After months of intense, divisive campaigning, Election Day 2016 is finally here.
Meanwhile, with poll locations opening as early as 6 a.m., some voters across the rest of the country face long lines. Some 45 million Americans have already cast their ballots during early voting.
At Trump’s polling place in Midtown Manhattan, two topless protestors ran through just after 8 a.m. They yelled an obscene chant, in reference to Trump’s leaked tape about grabbing women “by the p—,” before police pulled the women out of the room.
A PEOPLE staffer was in line to vote when the women burst into the polling place, elementary school P.S. 59. on 56th St. between 2nd and 3rd Ave. They walked past Secret Service, waiting there for Trump before stripping off their shirts.
Trump came in to vote a few hours later, at 11 a.m., during relative calm.

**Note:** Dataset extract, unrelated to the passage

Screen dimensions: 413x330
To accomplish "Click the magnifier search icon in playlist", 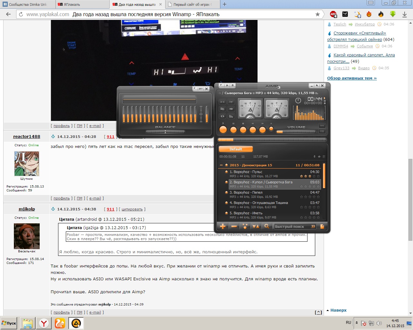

At one polling place on Manhattan’s Upper East Side, the line stretched over half a block by 5:45 a.m. By 6:30 a.m., it wound to the end of the block and wrapped two-thirds around another.
Other polling places in New York City, including Greenpoint, Bushwick and Park Slope, Brooklyn, saw short waits to cast ballots.
In the town of Dixville Notch, New Hampshire, Clinton earned 4 votes to Trump’s 2, while Libertarian Gary Johnson picked up 1.
While over in Hart’s Location, New Hampshire, Clinton also grabbed a narrow lead with votes going 17-14 in her favor, with 3 to Johnson. But in Millsfield, Trump took 16 votes to Clinton’s 4, and one vote went to Bernie Sanders.
Because all three towns have fewer than 100 residents, they’re legally allowed to open polling at midnight. However this may be the last year Dixville Notch will have just a handful of voters — a developer took over the Balsams Grand Resort in town five years ago, and hopes to turn it into a large ski resort.
Democratic vice presidential nominee Tim Kaine voted in his home state of Virginia right at 6 a.m., the second voter of the day after 99-year-old area resident Minerva Turpin.
Clinton cast her historic vote just two hours later, at an elementary school near her hometown in Chappaqua, New York.
“It’s the most humbling feeling,” Clinton told reporters.